• Excerpted data

== Segment start ==

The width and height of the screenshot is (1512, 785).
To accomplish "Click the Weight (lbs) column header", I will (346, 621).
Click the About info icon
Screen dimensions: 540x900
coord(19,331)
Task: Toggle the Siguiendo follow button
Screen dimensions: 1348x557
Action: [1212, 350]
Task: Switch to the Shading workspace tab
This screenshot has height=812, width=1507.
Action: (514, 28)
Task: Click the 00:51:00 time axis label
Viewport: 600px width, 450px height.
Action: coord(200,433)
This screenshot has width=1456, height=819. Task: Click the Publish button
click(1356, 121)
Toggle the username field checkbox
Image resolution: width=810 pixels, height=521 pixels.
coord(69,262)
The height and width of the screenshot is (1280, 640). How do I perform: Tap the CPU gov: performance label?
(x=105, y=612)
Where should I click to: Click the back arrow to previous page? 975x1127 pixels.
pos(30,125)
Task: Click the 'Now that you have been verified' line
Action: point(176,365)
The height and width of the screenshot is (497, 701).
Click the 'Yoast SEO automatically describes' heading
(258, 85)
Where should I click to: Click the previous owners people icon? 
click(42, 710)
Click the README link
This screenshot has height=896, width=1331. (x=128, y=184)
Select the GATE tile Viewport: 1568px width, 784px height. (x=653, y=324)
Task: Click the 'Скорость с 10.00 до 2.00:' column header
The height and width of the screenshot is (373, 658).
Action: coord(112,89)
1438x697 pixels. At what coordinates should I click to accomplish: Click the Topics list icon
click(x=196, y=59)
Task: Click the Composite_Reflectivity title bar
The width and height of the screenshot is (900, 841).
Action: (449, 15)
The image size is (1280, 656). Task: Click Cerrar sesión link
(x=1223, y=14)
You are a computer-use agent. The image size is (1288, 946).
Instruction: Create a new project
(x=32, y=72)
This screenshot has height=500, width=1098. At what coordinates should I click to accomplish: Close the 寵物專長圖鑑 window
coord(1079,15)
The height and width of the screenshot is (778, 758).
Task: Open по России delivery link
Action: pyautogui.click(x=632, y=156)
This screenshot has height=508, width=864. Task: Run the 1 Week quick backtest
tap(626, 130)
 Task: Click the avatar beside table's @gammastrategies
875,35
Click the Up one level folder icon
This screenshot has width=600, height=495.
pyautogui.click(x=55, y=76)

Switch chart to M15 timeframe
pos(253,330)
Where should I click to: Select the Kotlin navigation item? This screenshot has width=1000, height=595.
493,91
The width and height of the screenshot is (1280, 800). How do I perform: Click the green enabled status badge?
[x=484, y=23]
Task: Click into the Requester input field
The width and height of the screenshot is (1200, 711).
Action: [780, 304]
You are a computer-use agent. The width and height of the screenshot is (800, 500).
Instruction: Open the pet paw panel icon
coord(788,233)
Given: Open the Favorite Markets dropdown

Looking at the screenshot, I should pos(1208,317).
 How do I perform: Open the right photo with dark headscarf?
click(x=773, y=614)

== Segment end ==

• Work instruction
Retype exactly the lines above, from the one with "Image resolution: width=810" through the one with "Task: Click the Composite_Reflectivity", inclusive.

• Response area
Image resolution: width=810 pixels, height=521 pixels.
coord(69,262)
The height and width of the screenshot is (1280, 640). How do I perform: Tap the CPU gov: performance label?
(x=105, y=612)
Where should I click to: Click the back arrow to previous page? 975x1127 pixels.
pos(30,125)
Task: Click the 'Now that you have been verified' line
Action: point(176,365)
The height and width of the screenshot is (497, 701).
Click the 'Yoast SEO automatically describes' heading
(258, 85)
Where should I click to: Click the previous owners people icon? 
click(42, 710)
Click the README link
This screenshot has height=896, width=1331. (x=128, y=184)
Select the GATE tile Viewport: 1568px width, 784px height. (x=653, y=324)
Task: Click the 'Скорость с 10.00 до 2.00:' column header
The height and width of the screenshot is (373, 658).
Action: coord(112,89)
1438x697 pixels. At what coordinates should I click to accomplish: Click the Topics list icon
click(x=196, y=59)
Task: Click the Composite_Reflectivity title bar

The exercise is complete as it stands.